Lv Yadong, Wie Na, Li Ke
Annu Int Conf IEEE Eng Med Biol Soc. 2020 Jul;2020:3269-3272. doi: 10.1109/EMBC44109.2020.9175447.
Muscle synergy is a fundamental mechanism of motor control. Despite a number of studies focusing on muscle synergy during power grip and pinch at high-level force, relatively less is known about the functional interactions between muscles within low-level force production during precision pinch. Traditional analytical tools such as nonnegative matrix factorization or principal component analysis have limitations in processing nonlinear dynamic electromyographic signals and have confined sensitivity particularly for the low-level force production. In this study, we developed a novel method - multiplex muscle networks, to investigate the dynamical coordination of muscle activities at low-level force production during precision pinch. The multiplex muscle network was constructed based on multiplex limited penetrable horizontal visibility graph (MLPHVG). Seven forearm and hand muscles, including brachioradialis (BR), flexor carpi ulnaris (FCU), flexor carpi radialis (FCR), flexor digitorum superficialis (FDS), extensor digitorum communis (EDC), abductor pollicis brevis (APB) and first dorsal interosseous (FDI), were examined using surface electromyography (sEMG). Eight healthy subjects were instructed to perform a visuomotor force tracking task by producing higher (10% MVC) and lower (1% MVC) precision pinch. Interlayer mutual information I, average edge overlap ω weighted clustering coefficient C, weighted characteristic path length L were selected as network metrics. We assessed the undirected weighted network generated from multiplex muscle network after taking the I between paired muscle network layers as edge. There are significant differences between higher and lower force level with higher I, ω, C and lower L at higher force level. Advanced efficiency of information processing in the regional and global perspective indicated dynamical alterations when human faces the higher force tracking task. It suggested that ω may be an important characteristic to classify different force control states with the average classification accuracy of 82.21%. These findings reveal related alterations of functional interactions between muscles involved in precision pinch. The novel method for constructing multiplex muscle network may provide insights into muscle synergies during precision pinch force control.

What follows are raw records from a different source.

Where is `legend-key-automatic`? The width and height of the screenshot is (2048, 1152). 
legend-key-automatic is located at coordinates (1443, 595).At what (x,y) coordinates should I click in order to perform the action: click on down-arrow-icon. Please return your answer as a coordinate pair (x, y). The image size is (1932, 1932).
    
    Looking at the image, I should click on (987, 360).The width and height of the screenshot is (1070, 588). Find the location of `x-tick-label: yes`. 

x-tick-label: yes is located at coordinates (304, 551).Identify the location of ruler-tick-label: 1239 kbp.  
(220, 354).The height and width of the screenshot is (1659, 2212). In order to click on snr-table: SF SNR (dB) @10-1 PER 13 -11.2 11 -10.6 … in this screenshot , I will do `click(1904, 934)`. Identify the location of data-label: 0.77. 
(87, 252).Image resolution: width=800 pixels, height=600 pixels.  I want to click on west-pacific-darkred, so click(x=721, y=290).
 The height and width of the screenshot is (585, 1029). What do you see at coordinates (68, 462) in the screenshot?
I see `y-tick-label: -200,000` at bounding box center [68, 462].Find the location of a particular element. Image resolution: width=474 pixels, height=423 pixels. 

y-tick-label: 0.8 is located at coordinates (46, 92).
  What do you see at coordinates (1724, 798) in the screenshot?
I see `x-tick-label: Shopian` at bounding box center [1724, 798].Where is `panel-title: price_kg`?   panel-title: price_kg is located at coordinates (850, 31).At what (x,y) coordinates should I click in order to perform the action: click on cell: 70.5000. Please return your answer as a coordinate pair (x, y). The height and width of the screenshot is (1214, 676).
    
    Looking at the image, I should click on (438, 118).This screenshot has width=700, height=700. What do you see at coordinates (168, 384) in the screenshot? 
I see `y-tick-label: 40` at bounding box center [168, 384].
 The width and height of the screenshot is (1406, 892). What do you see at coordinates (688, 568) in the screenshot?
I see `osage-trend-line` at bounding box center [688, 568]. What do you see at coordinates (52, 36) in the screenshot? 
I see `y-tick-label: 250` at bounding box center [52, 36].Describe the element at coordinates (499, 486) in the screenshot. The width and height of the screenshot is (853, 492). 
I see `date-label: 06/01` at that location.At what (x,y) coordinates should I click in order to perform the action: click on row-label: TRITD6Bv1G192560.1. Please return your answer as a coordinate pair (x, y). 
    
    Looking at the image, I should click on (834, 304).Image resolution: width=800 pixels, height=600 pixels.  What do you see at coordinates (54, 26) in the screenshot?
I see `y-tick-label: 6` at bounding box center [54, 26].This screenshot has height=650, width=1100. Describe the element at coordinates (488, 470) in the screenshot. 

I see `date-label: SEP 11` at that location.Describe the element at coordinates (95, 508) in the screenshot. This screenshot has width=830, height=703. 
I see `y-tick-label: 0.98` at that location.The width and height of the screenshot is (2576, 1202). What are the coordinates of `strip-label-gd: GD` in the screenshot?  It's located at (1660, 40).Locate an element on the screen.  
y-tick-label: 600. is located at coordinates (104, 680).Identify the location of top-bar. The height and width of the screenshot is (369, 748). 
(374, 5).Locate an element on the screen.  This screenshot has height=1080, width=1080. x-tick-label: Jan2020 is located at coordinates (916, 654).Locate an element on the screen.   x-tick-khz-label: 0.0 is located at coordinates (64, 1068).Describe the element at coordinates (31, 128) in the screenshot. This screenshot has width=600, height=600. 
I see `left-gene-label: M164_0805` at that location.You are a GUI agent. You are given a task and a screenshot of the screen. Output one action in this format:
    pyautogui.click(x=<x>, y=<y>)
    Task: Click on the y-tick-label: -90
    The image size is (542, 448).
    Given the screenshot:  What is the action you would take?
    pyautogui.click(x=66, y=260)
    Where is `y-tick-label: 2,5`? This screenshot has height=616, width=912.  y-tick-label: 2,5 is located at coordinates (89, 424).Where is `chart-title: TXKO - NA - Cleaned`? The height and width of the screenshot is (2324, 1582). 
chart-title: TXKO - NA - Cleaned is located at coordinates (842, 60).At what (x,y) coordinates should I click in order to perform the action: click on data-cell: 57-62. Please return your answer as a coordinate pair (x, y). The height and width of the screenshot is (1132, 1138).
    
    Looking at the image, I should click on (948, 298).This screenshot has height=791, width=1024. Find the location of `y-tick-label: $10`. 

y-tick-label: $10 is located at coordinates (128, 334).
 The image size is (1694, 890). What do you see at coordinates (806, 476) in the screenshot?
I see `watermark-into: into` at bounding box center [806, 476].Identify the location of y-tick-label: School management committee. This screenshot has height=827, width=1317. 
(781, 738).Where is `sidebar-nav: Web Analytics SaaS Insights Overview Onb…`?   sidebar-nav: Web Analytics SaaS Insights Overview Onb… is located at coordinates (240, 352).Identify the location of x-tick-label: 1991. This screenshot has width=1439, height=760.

肌肉协同是运动控制的基本机制。尽管有许多研究关注高力量水平下强力抓握和捏取时的肌肉协同,但对于精确捏取过程中低力量产生时肌肉之间的功能相互作用了解相对较少。传统的分析工具,如非负矩阵分解或主成分分析,在处理非线性动态肌电信号时存在局限性,并且对于低力量产生的敏感性有限。在本研究中,我们开发了一种新方法——多重肌肉网络,以研究精确捏取过程中低力量产生时肌肉活动的动态协调。多重肌肉网络基于多重有限穿透水平可见性图(MLPHVG)构建。使用表面肌电图(sEMG)检测了七块前臂和手部肌肉,包括桡侧腕长伸肌(BR)、尺侧腕屈肌(FCU)、桡侧腕屈肌(FCR)、指浅屈肌(FDS)、指总伸肌(EDC)、拇短展肌(APB)和第一背侧骨间肌(FDI)。八名健康受试者被要求通过产生较高(10%最大自主收缩,MVC)和较低(1% MVC)的精确捏取来执行视觉运动力跟踪任务。选择层间互信息I、平均边重叠ω、加权聚类系数C、加权特征路径长度L作为网络指标。我们以成对肌肉网络层之间的I作为边,评估了由多重肌肉网络生成的无向加权网络。高力量水平和低力量水平之间存在显著差异,高力量水平下I、ω、C较高,L较低。从区域和全局角度来看,信息处理的高级效率表明当人类面对更高力量跟踪任务时存在动态变化。这表明ω可能是分类不同力量控制状态的一个重要特征,平均分类准确率为82.21%。这些发现揭示了精确捏取过程中涉及的肌肉之间功能相互作用的相关变化。构建多重肌肉网络的新方法可能为精确捏取力控制期间的肌肉协同提供见解。